INFORMATION PROVIDED
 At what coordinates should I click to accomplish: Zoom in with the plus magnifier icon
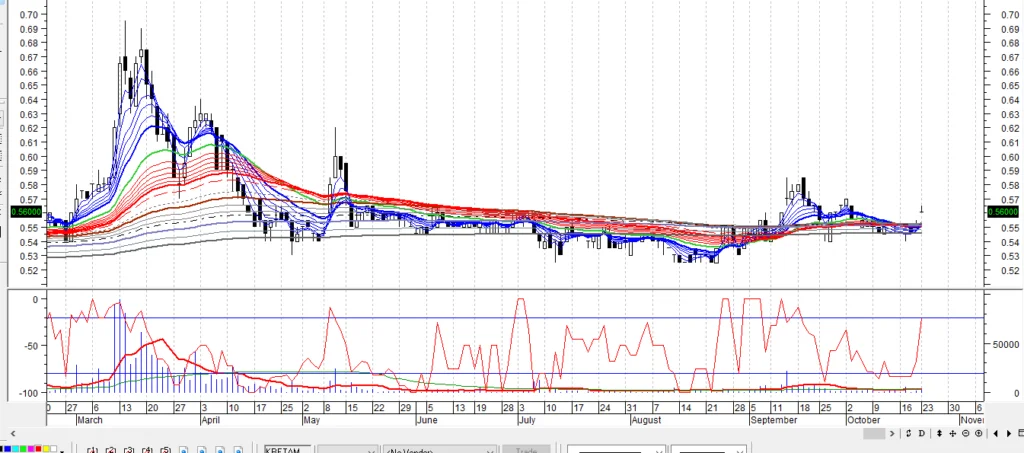click(978, 433)
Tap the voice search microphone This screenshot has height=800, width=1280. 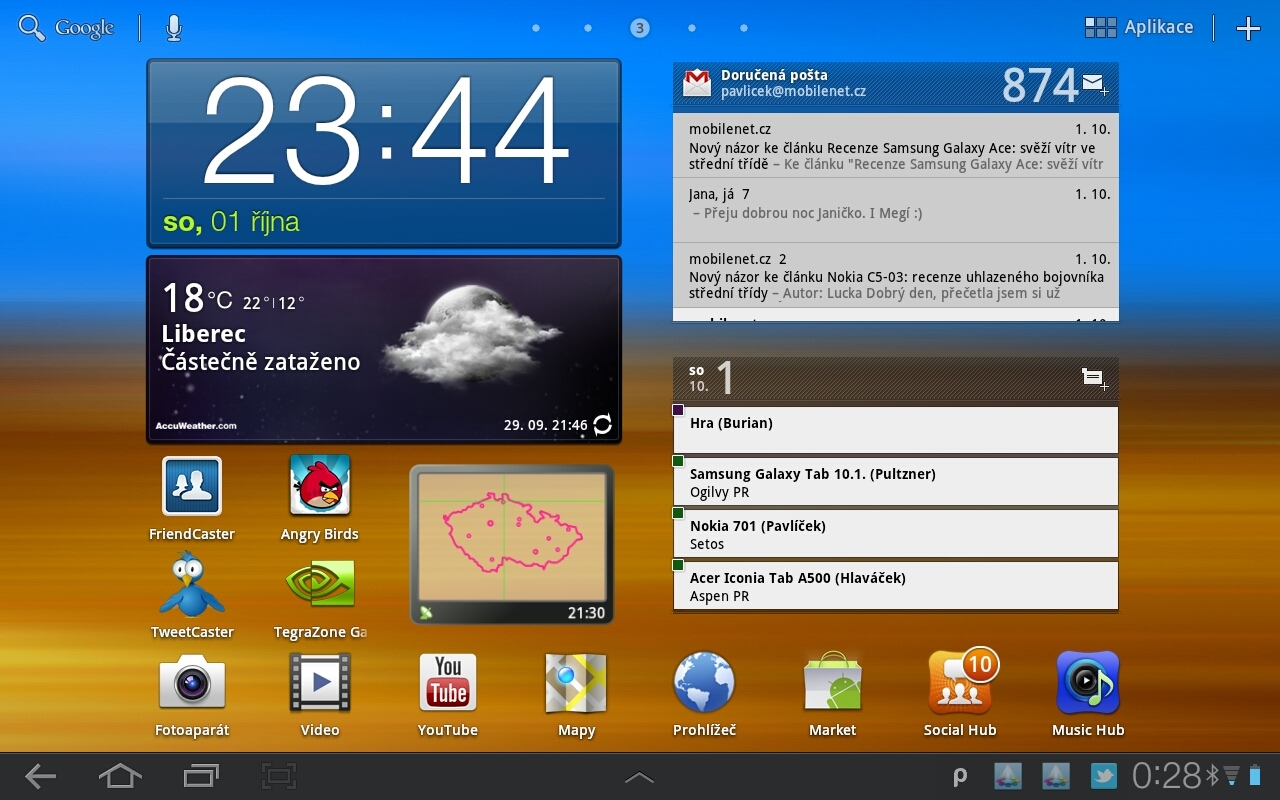(172, 26)
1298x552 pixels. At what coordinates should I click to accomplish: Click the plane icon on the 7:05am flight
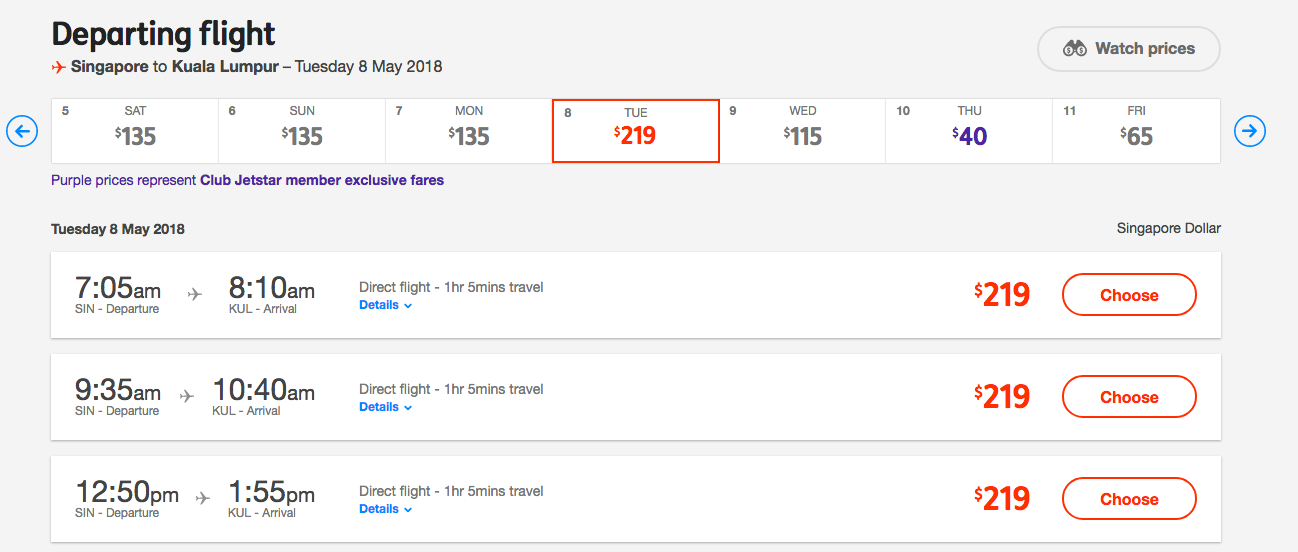click(x=195, y=294)
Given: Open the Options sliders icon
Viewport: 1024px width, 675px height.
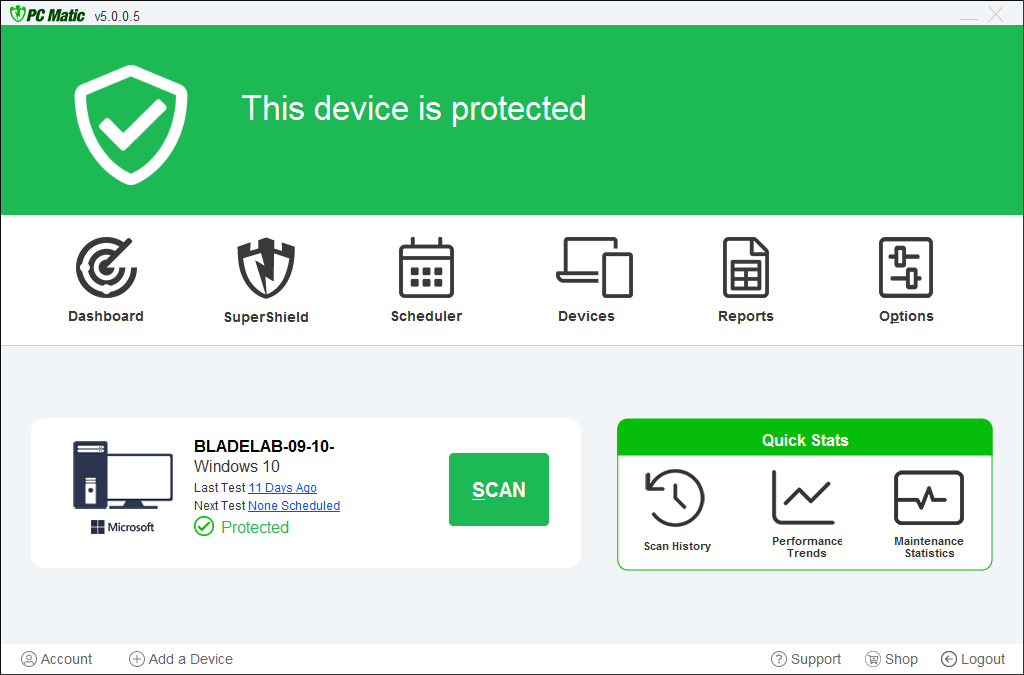Looking at the screenshot, I should [906, 268].
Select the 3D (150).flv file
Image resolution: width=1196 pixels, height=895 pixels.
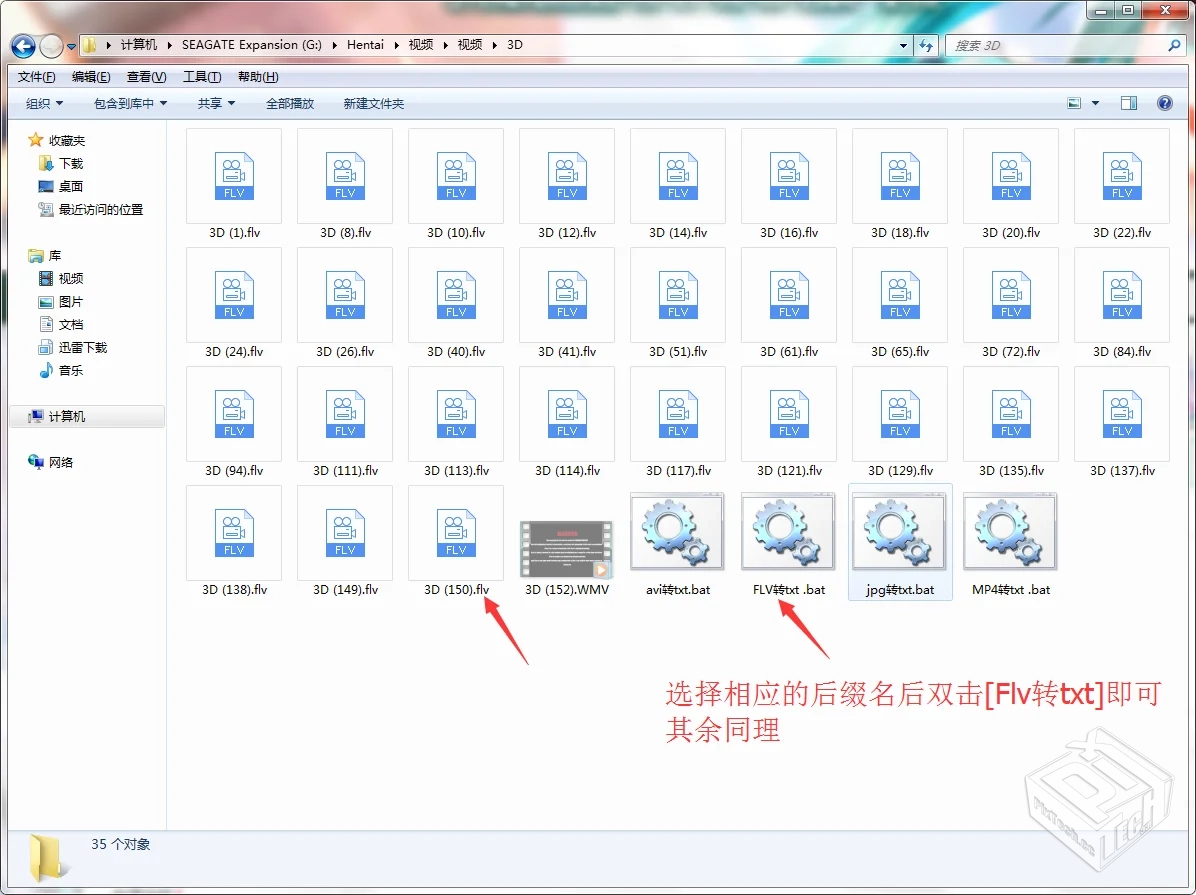(456, 532)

THE TASK
Everything from the line containing "Viewport: 1024px width, 675px height." to the last line of the records above should be reproduced exactly, except the pictures.

WRITTEN ANSWER
Viewport: 1024px width, 675px height.
Looking at the screenshot, I should [906, 268].
Select the 3D (150).flv file
Image resolution: width=1196 pixels, height=895 pixels.
(456, 532)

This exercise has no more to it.